Saturday 6 April 2013

Passports, brokers and extortion

Trustlaw has an excellent article on the problems with Thailand's current passport and work permit registration process:
...a broker who offered to get her Burmese passport and Thai work permit for a 12,000 baht ($409) fee - more than a month’s wage and three times the cost if she were to do it herself. “I asked why it was so expensive, and the broker said, ‘There are lots of others involved.
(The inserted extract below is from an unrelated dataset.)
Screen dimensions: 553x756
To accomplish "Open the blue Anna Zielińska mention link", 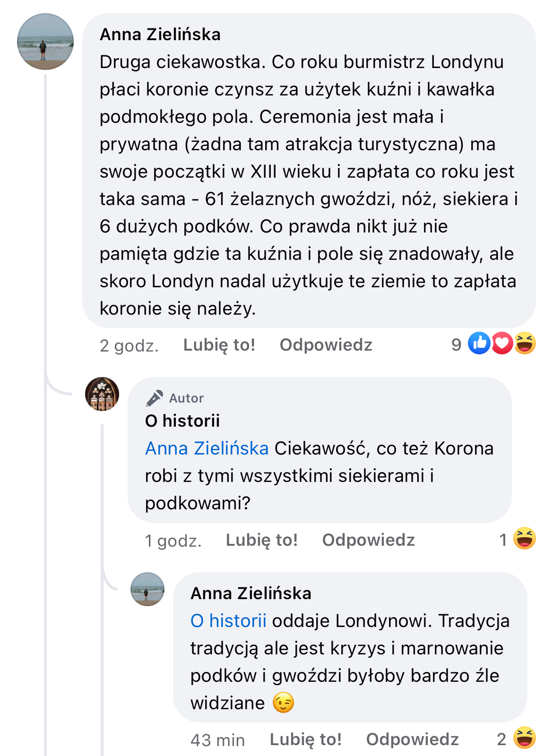I will [x=207, y=448].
I only get a share’, ... In an effort to legalise its migrant labourers, Thailand in 2009 set up a National Verification (NV) registration process, but over the years, the convoluted paperwork required spawned an exploitative industry of middlemen who cut through the red tape - at an exorbitant cost... “There’s corruption from brokers and government officials… And there’s no transparency to the process.” ... workers like Aye are being squeezed for the little money they earn by brokers who collude with government officials and employers... The current registration process was established after a previous one ended in December. It was supposed to be more transparent following activists’ complaints of corruption and overcharging during the earlier process... Yet things remained the same. It is almost impossible for a migrant worker to get the paperwork without brokers, who push up the prices. “Every time the government announces a deadline and say (the workers) will be deported if they don’t register by then, it’s an opportunity for brokers to exploit the workers.